Hacker News
Twitter Still Fighting Abusive Bots

On the run-up to the 2016 Presidential election, Twitter was full of disinformation campaigns ran by bots or fake accounts. Twitter was disproportionately hit compared to other social media platforms, but why?
Twitter is the most open social media platform which makes it an attractive platform for anyone who wants to share a message and have a maximum reach, for example, politicians and journalists. However, this openness also makes Twitter an attractive place for spam activity.
Between May and June 2018, Twitter says they deleted more than 143,000 apps that violated its privacy policies. The Washington Post also reported that Twitter had suspended over 70 million fake accounts in the first half of 2018. Even with twitter seemingly cracking down and taking a firmer stance of these accounts, it still appears to be a major problem for the platform.
Computer Science Professor Zubair Shafiq of the University of Iowa conducted a 16-month study of 1.5 billion tweets. The study found that more than 167,000 apps were using Twitter’s API to generate tweets on bot accounts.

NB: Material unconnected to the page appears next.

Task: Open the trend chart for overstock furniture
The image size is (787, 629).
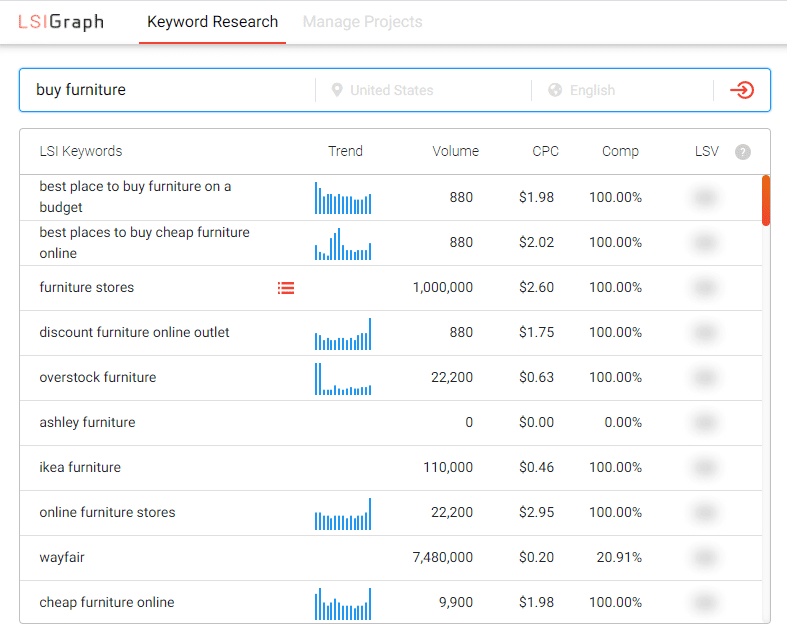Action: [x=343, y=378]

It found that 60% of the time it took more than 100 tweets from these accounts to be tweeted before Twitter flagged them as abusive.
Shafiq states:
“We show that many of these abusive apps used for all sorts of nefarious activity remain undetected by Twitter’s fraud-detection algorithms, sometimes for months, and they do a lot of damage before Twitter eventually figures them out and removes them,”
Twitter disputes these claims, saying that the picture isn’t reflective of all the work they do to stop abusive tweets since the researchers can only view publically available information.

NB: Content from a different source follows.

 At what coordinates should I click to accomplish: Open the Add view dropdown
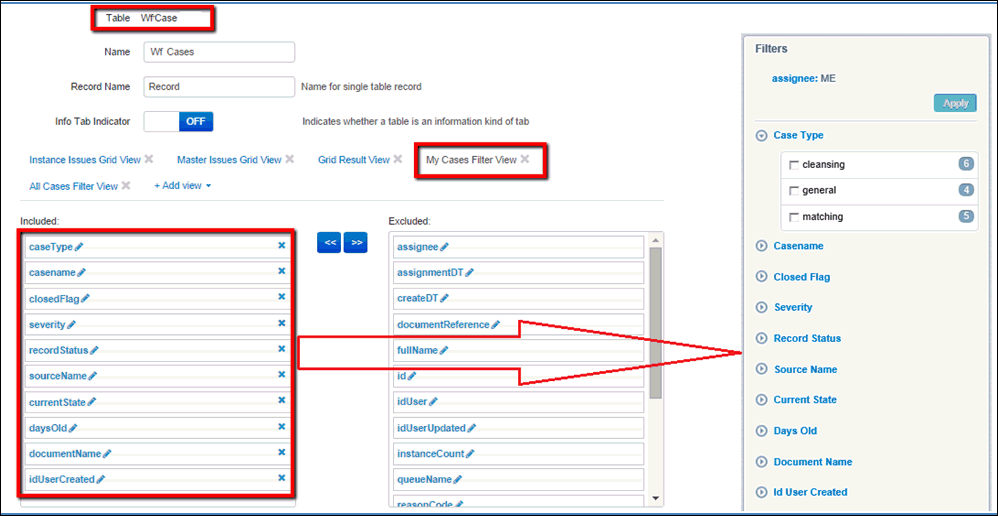pyautogui.click(x=182, y=186)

Twitter released a report last week titled “Retrospective Review”.
In a section named “Lessons Learned From the 2016 Election”, they said:
“Twitter continues to engage in intensive efforts to identify and combat state-sponsored and non-state sponsored hostile attempts to abuse social media for manipulative and divisive purposes. We now possess a deeper understanding of both the scope and tactics used by malicious actors to manipulate our service and sow division across Twitter more broadly. Our efforts enable Twitter to fight this threat while maintaining the integrity of peoples’ experience on the service and supporting the health of conversation on our service. Our work on this issue is not done, nor will it ever be.”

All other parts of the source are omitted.